INPUT DATA

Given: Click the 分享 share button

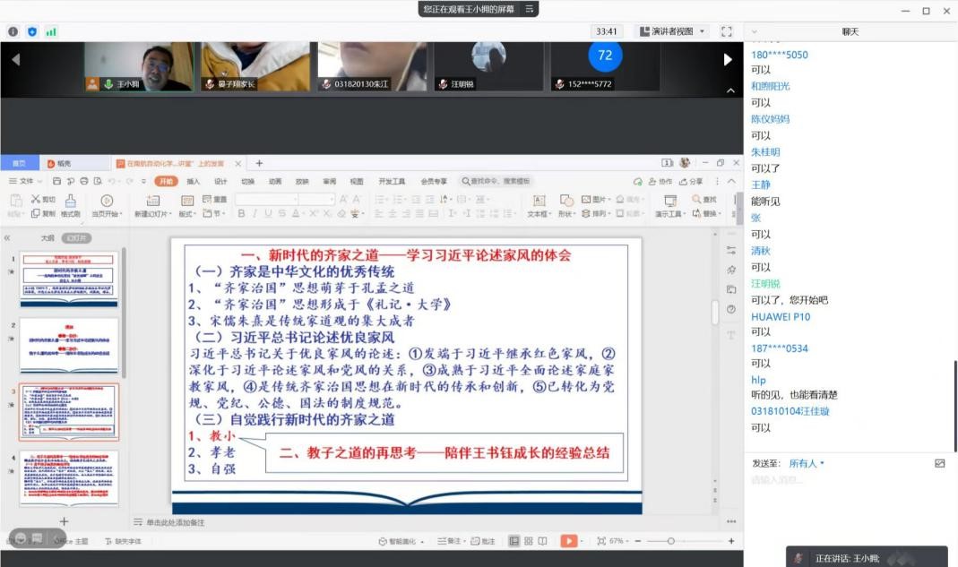Looking at the screenshot, I should coord(692,181).
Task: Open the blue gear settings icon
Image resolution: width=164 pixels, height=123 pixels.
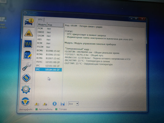Action: (26, 90)
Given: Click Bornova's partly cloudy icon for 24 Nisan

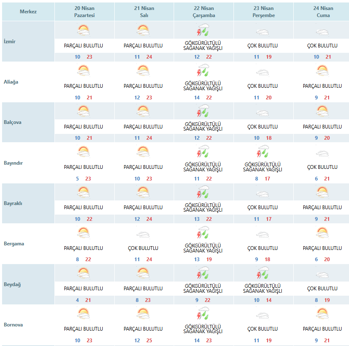Looking at the screenshot, I should point(322,314).
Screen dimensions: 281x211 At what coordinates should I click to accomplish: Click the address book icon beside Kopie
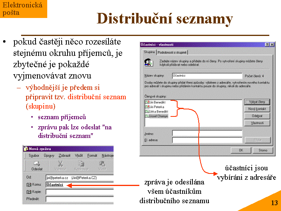(x=28, y=192)
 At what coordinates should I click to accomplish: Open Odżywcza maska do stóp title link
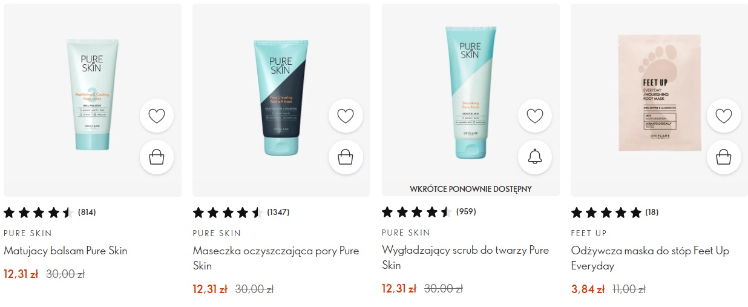coord(651,258)
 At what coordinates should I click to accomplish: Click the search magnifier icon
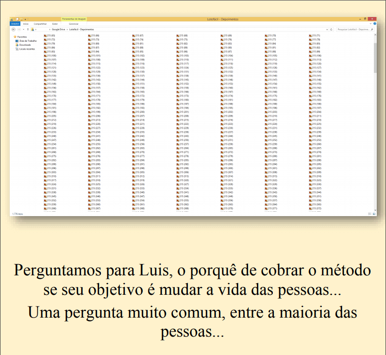tap(373, 30)
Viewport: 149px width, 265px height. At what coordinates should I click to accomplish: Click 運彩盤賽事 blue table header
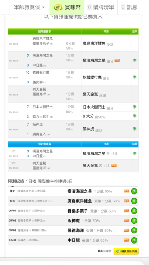coord(45,144)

EXERCISE
Without including any pictures, return every line of the records exactly.

EXPECTED ANSWER
Given: Click the 分享 share button

Looking at the screenshot, I should coord(692,181).
Task: Open the blue gear settings icon
Image resolution: width=164 pixels, height=123 pixels.
Action: (26, 90)
Given: Click Bornova's partly cloudy icon for 24 Nisan

Looking at the screenshot, I should point(322,314).
Screen dimensions: 281x211 At what coordinates should I click to accomplish: Click the address book icon beside Kopie
(x=28, y=192)
 At what coordinates should I click to accomplish: Open Odżywcza maska do stóp title link
coord(651,258)
 At what coordinates should I click to accomplish: Click the search magnifier icon
tap(373, 30)
Viewport: 149px width, 265px height. At what coordinates should I click to accomplish: Click 運彩盤賽事 blue table header
coord(45,144)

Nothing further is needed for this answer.